# [PROBLEM STATEMENT]
Carry the article on Wisconsin's legislative races forward, picking up right after its final sentence.

# [PASSAGE SHOWN]
══════

Assembly Minority Leader Gordon Hintz, D-Oshkosh, said he’s seeing some of the best pickup opportunities for Democrats in years. He contended Republicans failed to adequately respond to the coronavirus pandemic and voters are turning to Democrats instead.
Republican strategist Mark Graul said Republicans to some extent have had to play defense in the Assembly in recent years because they hold so many seats.
Down-ballot Republicans should perform well even if Trump loses the state, he said, noting U.S. Sen. Ron Johnson got more votes than Trump did four years ago.
“You have long-time incumbents who have worked their districts pretty well, are well known and liked,” he said of suburban Republicans who find themselves with stiff challenges.
Brandon Scholz, a longtime Republican strategist, said Democrats are running a campaign of hating the president rather than one on new policies.
“That may not be a unifying message to bring that disaffected Republican into the voting booth,” he said.
Heated race for Darling Senate seat
In the Senate, all eyes are on Darling, the River Hills Republican who has long co-led the Legislature’s budget committee.
“That district is almost a poster for the suburban woman, the Republican suburban woman who is just turned off and wants to be able to claim a vote that she can be proud of,” Senate Minority Leader Janet Bewley, D-Mason, said during a recent virtual forum hosted by WisPolitics.com.
Senate President Roger Roth, R-Appleton, at the forum said the district is exactly the type that Democrats are targeting this year. But Democrats won’t be able to win it, he said.
“They got the wrong candidate. Neal Plotkin is not the guy that’s going to come charging to the suburbs to compel female college-educated voters to vote for him. Alberta Darling, however, she is everything they’re looking for. Alberta Darling just happens to be the iron lady of the state Senate,” he said, referring to the nickname given former British Prime Minister Margaret Thatcher.
Democrats are seeing opportunities because suburban Republicans haven’t recognized that their voters are starting to seek something different, Hintz argued.
“Guys like Dan Knodl or Rob Hutton or Jim Ott, they’re as conservative as they get,” Hintz said. “Districts have changed and their representatives haven’t. Those guys have not moderated at all, and I think that’s part of the reason they’re facing some pretty big challenges.”
In a sign of how emboldened Democrats feel, last week they invested hundreds of thousands of dollars in trying to take out Assembly Speaker Robin Vos. The long-time GOP leader from Rochester has never faced more than token opposition for his reliably Republican district.

══════

# [DATASET CONTENT]
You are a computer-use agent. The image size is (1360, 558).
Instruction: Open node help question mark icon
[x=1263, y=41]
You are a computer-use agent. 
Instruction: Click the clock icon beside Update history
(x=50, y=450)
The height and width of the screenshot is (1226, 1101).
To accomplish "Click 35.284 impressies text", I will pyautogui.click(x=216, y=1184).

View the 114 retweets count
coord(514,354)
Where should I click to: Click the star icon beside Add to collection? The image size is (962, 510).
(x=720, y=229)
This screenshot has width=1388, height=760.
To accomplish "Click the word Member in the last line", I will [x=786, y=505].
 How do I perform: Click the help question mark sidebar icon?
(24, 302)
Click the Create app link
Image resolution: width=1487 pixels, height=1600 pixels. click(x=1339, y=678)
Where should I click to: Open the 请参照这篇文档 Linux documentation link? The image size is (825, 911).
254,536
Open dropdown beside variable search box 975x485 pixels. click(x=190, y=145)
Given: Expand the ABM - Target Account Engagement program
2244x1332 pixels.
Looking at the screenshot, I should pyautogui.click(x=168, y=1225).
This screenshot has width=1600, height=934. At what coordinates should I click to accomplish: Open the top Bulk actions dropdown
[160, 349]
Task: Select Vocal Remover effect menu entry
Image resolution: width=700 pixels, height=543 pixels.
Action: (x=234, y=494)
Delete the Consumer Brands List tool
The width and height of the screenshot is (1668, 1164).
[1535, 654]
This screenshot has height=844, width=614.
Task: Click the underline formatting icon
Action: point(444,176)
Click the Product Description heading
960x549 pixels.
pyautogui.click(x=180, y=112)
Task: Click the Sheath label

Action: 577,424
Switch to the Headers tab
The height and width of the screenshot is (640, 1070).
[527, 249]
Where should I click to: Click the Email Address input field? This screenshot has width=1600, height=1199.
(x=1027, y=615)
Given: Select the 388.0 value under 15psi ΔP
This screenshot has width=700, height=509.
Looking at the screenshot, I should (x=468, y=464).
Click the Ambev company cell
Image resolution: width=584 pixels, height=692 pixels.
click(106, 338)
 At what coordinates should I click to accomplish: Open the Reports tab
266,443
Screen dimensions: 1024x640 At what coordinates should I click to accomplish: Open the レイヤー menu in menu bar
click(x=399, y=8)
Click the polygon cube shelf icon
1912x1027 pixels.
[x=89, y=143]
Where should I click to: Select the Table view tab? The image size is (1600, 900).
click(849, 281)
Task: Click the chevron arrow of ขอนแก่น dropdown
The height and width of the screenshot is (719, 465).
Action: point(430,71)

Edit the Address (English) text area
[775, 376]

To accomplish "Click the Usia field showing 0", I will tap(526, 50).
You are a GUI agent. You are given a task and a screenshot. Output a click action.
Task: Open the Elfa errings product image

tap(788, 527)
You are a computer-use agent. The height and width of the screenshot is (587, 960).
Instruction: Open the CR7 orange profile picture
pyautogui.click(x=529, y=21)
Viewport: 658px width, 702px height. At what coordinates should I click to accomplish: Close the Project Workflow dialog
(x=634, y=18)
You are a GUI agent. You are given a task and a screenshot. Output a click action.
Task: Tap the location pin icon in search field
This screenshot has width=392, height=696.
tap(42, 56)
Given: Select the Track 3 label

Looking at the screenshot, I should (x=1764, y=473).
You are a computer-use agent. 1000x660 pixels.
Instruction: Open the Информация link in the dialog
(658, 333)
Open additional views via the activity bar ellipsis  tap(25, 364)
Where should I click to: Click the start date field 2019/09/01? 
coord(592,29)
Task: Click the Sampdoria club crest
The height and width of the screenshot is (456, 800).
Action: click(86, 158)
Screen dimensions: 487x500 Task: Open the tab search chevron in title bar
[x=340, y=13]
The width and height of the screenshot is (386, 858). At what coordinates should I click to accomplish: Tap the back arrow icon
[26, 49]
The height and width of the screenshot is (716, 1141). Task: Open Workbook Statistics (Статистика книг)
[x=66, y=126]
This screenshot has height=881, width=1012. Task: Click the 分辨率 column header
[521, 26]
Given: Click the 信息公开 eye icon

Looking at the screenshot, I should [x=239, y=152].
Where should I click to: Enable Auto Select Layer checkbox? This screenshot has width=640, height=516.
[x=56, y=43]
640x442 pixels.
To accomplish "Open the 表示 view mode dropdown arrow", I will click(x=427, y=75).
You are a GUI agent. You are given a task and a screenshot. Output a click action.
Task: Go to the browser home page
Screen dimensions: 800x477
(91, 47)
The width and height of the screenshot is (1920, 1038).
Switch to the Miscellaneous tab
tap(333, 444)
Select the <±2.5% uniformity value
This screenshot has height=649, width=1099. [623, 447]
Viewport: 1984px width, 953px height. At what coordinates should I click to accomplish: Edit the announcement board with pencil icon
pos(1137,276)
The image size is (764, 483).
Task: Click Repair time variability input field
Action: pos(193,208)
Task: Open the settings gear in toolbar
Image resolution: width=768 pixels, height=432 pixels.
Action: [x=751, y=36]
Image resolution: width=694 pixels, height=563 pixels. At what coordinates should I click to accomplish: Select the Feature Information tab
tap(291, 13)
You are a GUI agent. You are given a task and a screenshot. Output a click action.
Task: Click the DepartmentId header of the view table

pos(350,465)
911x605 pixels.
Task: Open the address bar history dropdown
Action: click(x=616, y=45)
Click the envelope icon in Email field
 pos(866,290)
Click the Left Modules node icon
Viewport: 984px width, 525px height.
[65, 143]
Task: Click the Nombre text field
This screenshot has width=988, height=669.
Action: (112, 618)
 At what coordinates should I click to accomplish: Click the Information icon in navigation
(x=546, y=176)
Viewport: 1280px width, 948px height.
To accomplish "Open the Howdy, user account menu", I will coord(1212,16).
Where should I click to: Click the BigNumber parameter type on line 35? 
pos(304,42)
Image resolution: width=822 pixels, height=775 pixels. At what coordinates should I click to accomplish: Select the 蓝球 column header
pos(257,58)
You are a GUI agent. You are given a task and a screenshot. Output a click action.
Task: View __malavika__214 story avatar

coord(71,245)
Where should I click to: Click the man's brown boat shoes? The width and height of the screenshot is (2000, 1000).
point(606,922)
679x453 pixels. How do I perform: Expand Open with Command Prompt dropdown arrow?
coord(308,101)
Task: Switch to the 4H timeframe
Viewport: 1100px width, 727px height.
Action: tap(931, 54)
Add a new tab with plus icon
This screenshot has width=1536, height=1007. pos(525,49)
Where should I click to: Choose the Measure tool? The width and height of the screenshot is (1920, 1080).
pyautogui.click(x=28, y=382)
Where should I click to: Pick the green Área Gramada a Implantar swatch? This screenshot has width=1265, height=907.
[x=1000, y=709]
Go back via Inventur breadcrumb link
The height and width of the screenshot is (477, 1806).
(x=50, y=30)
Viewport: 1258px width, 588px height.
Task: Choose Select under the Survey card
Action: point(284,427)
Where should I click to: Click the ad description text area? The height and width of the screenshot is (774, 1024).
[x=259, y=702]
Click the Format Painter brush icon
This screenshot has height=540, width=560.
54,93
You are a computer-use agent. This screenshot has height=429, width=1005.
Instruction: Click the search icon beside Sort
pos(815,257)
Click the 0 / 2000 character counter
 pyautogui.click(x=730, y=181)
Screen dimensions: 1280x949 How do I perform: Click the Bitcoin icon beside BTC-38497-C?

══════

# [EXERCISE OUTPUT]
Money is raining down on other races as well, according to recent tallies by the liberal-leaning Wisconsin Democracy Campaign.
About $500,000 has been spent on the Assembly District 14 race in Wauwatosa, a district previously held by conservatives like Scott Walker before he was governor and was flipped by Democrats in 2018 by Robyn Vining, who faces a challenge from Bonnie Lee, the director of outreach ministries at a Baptist church.
Another high-spending Assembly race — about $442,000 so far — is in District 21, where GOP Rep. Jessie Rodriguez of Oak Creek is seeking to defend her seat against Erik Brooks, the mayor of South Milwaukee.
Democrats have attacked Republicans for their handling of the pandemic, especially their decision to go to court to try to overturn Evers’ stay-at-home order and his mask requirement. They succeeded in throwing out the stay-at-home order and the legal fight over masks is ongoing.
Republicans have offered mixed messages on COVID-19, with some saying they would eliminate the mask requirement after the election and others saying they would not.
Republicans have criticized Democrats for protests over racial justice, saying they were siding with criminals and those who have looted and burned cities.
In one mailer, Republicans trying to help Knodl provided graphic details of an alleged May sexual assault by Jacob Blake, a Black man who was paralyzed after he was shot in the back by police in August.
Another mailer accuses Sara Rodriguez of bringing “radical politics” to “your front door” with scenes of fire, riots and looting in the background.